Use the text to speech API

Completed

Similarly to its Speech to text APIs, the Azure AI Speech service offers other REST APIs for speech synthesis:

  • The Text to speech API, which is the primary way to perform speech synthesis.
  • The Batch synthesis API, which is designed to support batch operations that convert large volumes of text to audio - for example to generate an audio-book from the source text.

You can learn more about the REST APIs in the Text to speech REST API documentation. In practice, most interactive speech-enabled applications use the Azure AI Speech service through a (programming) language-specific SDK.

Using the Azure AI Speech SDK

As with speech recognition, in practice most interactive speech-enabled applications are built using the Azure AI Speech SDK.

The pattern for implementing speech synthesis is similar to that of speech recognition:

A diagram showing how a SpeechSynthesizer object is created from a SpeechConfig and AudioConfig, and its SpeakTextAsync method is used to call the Speech API.

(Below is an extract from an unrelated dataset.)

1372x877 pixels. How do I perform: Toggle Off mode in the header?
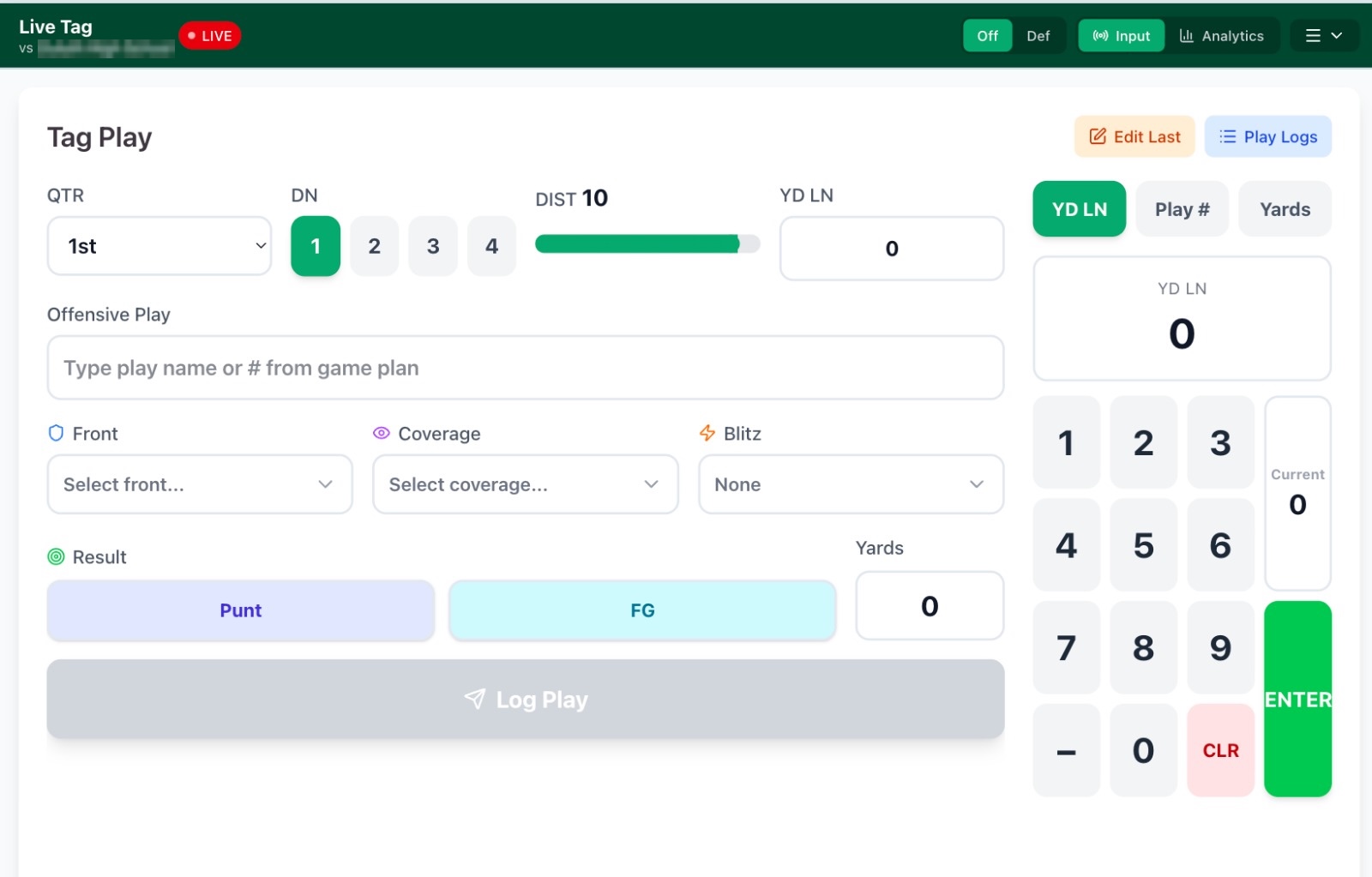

  1. Use a SpeechConfig object to encapsulate the information required to connect to your Azure AI Speech resource. Specifically, its location and key.
  2. Optionally, use an AudioConfig to define the output device for the speech to be synthesized. By default, this is the default system speaker, but you can also specify an audio file, or by explicitly setting this value to a null value, you can process the audio stream object that is returned directly.
  3. Use the SpeechConfig and AudioConfig to create a SpeechSynthesizer object. This object is a proxy client for the Text to speech API.
  4. Use the methods of the SpeechSynthesizer object to call the underlying API functions. For example, the SpeakTextAsync() method uses the Azure AI Speech service to convert text to spoken audio.
  5. Process the response from the Azure AI Speech service. In the case of the SpeakTextAsync method, the result is a SpeechSynthesisResult object that contains the following properties:
    • AudioData
    • Properties
    • Reason
    • ResultId

When speech has been successfully synthesized, the Reason property is set to the SynthesizingAudioCompleted enumeration and the AudioData property contains the audio stream (which, depending on the AudioConfig may have been automatically sent to a speaker or file).